Pediatric Oncology Branch, Center for Cancer Research, National Cancer Institute, Bethesda, MD 20892, USA.
Dis Model Mech. 2022 Feb 1;15(2). doi: 10.1242/dmm.049107. Epub 2022 Feb 18.
The RASopathies are a group of disorders caused by a germline mutation in one of the genes encoding a component of the RAS/MAPK pathway. These disorders, including neurofibromatosis type 1, Noonan syndrome, cardiofaciocutaneous syndrome, Costello syndrome and Legius syndrome, among others, have overlapping clinical features due to RAS/MAPK dysfunction. Although several of the RASopathies are very rare, collectively, these disorders are relatively common. In this Review, we discuss the pathogenesis of the RASopathy-associated genetic variants and the knowledge gained about RAS/MAPK signaling that resulted from studying RASopathies. We also describe the cell and animal models of the RASopathies and explore emerging RASopathy genes. Preclinical and clinical experiences with targeted agents as therapeutics for RASopathies are also discussed. Finally, we review how the recently developed drugs targeting RAS/MAPK-driven malignancies, such as inhibitors of RAS activation, direct RAS inhibitors and RAS/MAPK pathway inhibitors, might be leveraged for patients with RASopathies.

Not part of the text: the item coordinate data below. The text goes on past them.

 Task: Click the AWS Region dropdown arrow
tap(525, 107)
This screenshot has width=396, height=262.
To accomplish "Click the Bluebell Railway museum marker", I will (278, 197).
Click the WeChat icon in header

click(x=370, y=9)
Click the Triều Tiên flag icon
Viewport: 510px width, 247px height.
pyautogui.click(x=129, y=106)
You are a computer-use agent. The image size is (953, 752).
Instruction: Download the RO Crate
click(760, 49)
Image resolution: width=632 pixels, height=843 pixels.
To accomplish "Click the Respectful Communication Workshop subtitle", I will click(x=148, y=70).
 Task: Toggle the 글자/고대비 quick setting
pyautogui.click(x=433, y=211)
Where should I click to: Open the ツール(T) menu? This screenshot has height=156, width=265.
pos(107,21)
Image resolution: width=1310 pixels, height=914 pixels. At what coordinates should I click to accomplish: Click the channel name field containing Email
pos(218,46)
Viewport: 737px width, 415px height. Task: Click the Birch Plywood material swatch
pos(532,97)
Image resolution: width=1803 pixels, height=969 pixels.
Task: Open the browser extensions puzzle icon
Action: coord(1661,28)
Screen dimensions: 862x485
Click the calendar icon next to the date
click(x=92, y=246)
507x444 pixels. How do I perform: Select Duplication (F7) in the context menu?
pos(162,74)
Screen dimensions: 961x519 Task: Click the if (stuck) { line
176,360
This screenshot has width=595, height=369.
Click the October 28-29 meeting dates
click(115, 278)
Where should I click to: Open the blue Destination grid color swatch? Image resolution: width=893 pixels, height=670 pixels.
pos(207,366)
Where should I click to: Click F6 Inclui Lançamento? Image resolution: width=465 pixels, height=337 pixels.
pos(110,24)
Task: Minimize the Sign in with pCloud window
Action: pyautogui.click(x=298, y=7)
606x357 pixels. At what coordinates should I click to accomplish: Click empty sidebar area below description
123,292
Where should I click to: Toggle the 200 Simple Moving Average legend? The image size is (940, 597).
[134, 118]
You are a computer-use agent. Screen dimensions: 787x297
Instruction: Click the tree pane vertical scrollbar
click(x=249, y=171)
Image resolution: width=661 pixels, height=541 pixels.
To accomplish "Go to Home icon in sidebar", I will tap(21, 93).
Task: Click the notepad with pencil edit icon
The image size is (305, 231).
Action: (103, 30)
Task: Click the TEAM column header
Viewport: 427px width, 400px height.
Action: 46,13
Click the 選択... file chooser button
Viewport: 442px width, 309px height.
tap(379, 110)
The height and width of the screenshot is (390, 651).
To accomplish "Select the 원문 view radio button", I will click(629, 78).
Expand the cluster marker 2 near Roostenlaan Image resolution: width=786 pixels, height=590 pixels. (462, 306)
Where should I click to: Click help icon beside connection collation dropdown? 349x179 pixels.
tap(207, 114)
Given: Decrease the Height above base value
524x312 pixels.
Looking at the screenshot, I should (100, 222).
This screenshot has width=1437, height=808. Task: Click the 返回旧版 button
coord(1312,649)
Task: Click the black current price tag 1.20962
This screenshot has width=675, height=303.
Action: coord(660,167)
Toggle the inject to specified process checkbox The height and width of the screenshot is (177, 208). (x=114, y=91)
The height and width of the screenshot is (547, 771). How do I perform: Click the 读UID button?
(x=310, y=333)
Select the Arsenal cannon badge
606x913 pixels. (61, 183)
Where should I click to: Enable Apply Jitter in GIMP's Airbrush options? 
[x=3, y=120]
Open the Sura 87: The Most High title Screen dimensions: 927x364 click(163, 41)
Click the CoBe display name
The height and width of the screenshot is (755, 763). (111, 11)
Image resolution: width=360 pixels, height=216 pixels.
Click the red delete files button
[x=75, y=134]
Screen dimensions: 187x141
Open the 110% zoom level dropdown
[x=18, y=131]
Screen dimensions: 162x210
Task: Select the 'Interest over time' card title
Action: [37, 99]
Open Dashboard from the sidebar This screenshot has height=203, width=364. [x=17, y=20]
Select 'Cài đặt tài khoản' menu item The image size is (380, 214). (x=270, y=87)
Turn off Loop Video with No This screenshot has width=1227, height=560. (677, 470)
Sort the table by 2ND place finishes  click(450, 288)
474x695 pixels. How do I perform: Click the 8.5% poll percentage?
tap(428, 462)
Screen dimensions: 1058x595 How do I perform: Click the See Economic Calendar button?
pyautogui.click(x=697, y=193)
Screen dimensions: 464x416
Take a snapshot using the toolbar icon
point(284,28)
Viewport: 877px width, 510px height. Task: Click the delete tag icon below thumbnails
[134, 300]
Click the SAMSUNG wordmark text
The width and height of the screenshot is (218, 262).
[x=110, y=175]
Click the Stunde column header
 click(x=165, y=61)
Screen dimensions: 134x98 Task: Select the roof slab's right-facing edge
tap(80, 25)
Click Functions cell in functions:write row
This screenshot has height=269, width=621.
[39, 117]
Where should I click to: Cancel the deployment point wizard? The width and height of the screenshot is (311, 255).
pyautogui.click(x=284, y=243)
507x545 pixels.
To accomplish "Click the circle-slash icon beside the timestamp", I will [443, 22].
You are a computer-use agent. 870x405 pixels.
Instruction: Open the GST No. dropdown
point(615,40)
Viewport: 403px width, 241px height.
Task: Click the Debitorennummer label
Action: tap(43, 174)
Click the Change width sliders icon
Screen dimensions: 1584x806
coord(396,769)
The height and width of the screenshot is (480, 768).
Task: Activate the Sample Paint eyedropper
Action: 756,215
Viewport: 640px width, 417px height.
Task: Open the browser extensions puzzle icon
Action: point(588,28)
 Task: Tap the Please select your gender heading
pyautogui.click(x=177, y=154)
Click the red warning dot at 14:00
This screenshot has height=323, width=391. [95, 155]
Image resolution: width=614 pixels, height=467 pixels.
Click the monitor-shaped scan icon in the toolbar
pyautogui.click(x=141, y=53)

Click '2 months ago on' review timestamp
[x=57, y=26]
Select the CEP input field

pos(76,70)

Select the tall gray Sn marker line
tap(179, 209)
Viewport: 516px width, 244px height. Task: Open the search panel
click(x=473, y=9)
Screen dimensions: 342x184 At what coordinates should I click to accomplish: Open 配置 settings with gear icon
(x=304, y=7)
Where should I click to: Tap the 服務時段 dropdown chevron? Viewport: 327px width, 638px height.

RAS 病是一组由 RAS/MAPK 通路组成部分的基因种系突变引起的疾病。这些疾病包括神经纤维瘤病 1 型、努南综合征、心面肩发育不良综合征、Costello 综合征和 Legius 综合征等,由于 RAS/MAPK 功能障碍,它们具有重叠的临床特征。虽然几种 RAS 病非常罕见,但总的来说,这些疾病相对常见。在这篇综述中,我们讨论了与 RAS 病相关的遗传变异的发病机制,以及通过研究 RAS 病获得的关于 RAS/MAPK 信号的知识。我们还描述了 RAS 病的细胞和动物模型,并探讨了新兴的 RAS 病基因。还讨论了针对 RAS 病的靶向药物作为治疗方法的临床前和临床经验,最后,我们综述了最近开发的针对 RAS/MAPK 驱动的恶性肿瘤的药物(如 RAS 激活抑制剂、直接 RAS 抑制剂和 RAS/MAPK 通路抑制剂)如何用于 RAS 病患者。